━━━ Exercise data ━━━

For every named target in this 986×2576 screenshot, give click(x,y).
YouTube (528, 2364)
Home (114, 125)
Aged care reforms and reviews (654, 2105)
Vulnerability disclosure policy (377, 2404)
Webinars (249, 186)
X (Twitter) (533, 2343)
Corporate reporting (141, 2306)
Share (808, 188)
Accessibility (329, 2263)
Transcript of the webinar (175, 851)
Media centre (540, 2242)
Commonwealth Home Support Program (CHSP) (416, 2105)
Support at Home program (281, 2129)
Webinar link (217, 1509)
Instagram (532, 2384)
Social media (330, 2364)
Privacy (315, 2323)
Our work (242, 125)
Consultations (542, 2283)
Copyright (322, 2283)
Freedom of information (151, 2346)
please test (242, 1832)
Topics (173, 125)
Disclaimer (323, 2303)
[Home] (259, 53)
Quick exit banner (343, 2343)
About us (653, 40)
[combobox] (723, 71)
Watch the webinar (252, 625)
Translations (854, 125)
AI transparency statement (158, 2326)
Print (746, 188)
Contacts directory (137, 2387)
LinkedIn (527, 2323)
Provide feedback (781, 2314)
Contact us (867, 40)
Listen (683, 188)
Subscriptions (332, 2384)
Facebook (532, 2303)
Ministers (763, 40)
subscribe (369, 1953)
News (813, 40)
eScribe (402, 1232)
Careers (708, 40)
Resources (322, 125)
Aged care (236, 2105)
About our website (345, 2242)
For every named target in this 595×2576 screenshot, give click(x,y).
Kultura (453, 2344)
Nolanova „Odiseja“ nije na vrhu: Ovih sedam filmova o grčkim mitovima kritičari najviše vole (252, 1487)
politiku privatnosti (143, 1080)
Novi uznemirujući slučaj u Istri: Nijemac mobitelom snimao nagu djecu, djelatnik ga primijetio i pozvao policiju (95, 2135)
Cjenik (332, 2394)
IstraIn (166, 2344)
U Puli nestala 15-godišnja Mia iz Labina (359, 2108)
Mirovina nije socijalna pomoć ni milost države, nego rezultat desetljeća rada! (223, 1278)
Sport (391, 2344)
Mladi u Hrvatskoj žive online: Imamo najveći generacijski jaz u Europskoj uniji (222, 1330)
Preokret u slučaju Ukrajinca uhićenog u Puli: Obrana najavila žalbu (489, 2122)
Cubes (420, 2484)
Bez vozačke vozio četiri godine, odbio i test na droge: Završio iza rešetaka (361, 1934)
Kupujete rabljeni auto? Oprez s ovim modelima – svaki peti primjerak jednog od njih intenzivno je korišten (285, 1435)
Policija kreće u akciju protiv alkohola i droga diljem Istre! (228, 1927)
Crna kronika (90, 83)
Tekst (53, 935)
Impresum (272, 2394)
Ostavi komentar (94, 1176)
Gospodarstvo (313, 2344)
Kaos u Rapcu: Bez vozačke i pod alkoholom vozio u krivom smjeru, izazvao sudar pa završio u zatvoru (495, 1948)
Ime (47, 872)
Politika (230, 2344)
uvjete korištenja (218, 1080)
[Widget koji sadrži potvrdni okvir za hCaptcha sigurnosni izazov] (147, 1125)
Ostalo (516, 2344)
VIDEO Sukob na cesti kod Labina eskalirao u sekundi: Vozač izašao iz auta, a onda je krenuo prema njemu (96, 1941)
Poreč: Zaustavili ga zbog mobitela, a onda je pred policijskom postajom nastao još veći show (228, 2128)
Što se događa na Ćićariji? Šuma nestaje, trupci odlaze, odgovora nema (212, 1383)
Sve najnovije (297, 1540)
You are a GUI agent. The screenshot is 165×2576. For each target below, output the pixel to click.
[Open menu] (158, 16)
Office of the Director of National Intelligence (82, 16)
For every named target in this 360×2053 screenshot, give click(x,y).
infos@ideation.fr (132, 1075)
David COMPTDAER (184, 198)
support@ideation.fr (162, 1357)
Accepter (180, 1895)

━━━

Go back to the listing above. Copy word for word the lines from the one with "Cjenik (332, 2394)" through the one with "uvjete korištenja (218, 1080)", and nothing more.

== Task response ==
Cjenik (332, 2394)
IstraIn (166, 2344)
U Puli nestala 15-godišnja Mia iz Labina (359, 2108)
Mirovina nije socijalna pomoć ni milost države, nego rezultat desetljeća rada! (223, 1278)
Sport (391, 2344)
Mladi u Hrvatskoj žive online: Imamo najveći generacijski jaz u Europskoj uniji (222, 1330)
Preokret u slučaju Ukrajinca uhićenog u Puli: Obrana najavila žalbu (489, 2122)
Cubes (420, 2484)
Bez vozačke vozio četiri godine, odbio i test na droge: Završio iza rešetaka (361, 1934)
Kupujete rabljeni auto? Oprez s ovim modelima – svaki peti primjerak jednog od njih intenzivno je korišten (285, 1435)
Policija kreće u akciju protiv alkohola i droga diljem Istre! (228, 1927)
Crna kronika (90, 83)
Tekst (53, 935)
Impresum (272, 2394)
Ostavi komentar (94, 1176)
Gospodarstvo (313, 2344)
Kaos u Rapcu: Bez vozačke i pod alkoholom vozio u krivom smjeru, izazvao sudar pa završio u zatvoru (495, 1948)
Ime (47, 872)
Politika (230, 2344)
uvjete korištenja (218, 1080)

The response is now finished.